A question of practice remains to be considered. The defendant in his petition does not state the contents of the letters. He says that they were written to him by named persons at stated times. He adds that they are private correspondence, "in no way connected with the crime." This statement is belied to some extent by the statement which goes with it that the seizure was in violation of the constitutional privilege against self-incrimination. The district attorney, answering the petition, is content like the petitioner, with a statement of conclusions. The letters found on the defendant's person are said to be "necessary, material, competent and relevant evidence in the above entitled action for and in behalf of the people and against the defendant." If they have and can have no such effect or tendency, they are not to be retained ( Rex v. O'Donnell, 7 C. P. 138; Dillon v. O'Brien, supra, at p. 248; Hubbard v. Garner, 115 Mich. 406). The point is made that upon this record there has been a failure to prove their incriminating quality.

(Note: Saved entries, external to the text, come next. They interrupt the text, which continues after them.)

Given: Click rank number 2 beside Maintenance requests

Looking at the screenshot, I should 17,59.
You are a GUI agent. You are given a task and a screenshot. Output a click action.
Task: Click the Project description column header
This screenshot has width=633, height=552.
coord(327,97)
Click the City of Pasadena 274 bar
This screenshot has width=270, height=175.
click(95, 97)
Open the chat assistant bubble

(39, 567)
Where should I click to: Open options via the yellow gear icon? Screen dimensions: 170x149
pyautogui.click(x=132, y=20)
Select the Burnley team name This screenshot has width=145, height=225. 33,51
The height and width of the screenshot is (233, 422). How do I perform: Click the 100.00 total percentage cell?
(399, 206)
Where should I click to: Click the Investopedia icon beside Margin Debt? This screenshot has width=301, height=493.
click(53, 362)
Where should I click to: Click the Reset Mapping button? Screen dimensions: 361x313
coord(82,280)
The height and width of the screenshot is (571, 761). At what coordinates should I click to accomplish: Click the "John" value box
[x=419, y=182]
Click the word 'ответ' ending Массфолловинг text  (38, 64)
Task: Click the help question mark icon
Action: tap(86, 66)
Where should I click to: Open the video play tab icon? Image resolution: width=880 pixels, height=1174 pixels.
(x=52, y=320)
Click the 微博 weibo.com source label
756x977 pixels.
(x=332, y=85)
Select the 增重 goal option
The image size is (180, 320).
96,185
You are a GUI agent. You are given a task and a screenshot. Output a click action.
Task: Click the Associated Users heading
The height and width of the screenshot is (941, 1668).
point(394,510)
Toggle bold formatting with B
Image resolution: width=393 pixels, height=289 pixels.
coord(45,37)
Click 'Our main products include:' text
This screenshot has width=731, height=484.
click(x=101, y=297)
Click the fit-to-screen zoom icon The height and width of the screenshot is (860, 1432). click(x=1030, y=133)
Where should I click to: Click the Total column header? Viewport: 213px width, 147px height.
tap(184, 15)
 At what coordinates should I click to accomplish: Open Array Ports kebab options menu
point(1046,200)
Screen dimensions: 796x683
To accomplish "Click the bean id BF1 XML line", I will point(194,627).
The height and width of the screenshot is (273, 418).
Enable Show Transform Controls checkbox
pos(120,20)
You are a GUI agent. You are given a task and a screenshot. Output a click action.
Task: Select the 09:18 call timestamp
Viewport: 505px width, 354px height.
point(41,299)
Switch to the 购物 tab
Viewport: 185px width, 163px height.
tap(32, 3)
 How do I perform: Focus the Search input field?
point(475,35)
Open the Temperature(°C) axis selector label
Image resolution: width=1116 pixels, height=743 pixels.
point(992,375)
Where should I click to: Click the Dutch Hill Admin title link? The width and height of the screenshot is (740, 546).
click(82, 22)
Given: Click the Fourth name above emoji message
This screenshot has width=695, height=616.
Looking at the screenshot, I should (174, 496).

We think the record permits the retention of the letters to abide the outcome of the trial. The defendant asks the court by summary order to direct the conduct of its officer. Such a summary order may be refused, unless it is clear that the papers are unrelated to the controversy. The defendant states one conclusion, though lamely and with apparent inconsistency. The district attorney states another, no doubt with a due sense of the responsibility of his office. The trial will fix the right.
The order should be affirmed, and the question certified answered in the affirmative.
HISCOCK, Ch. J., HOGAN, POUND, McLAUGHLIN, CRANE and ANDREWS, JJ., concur.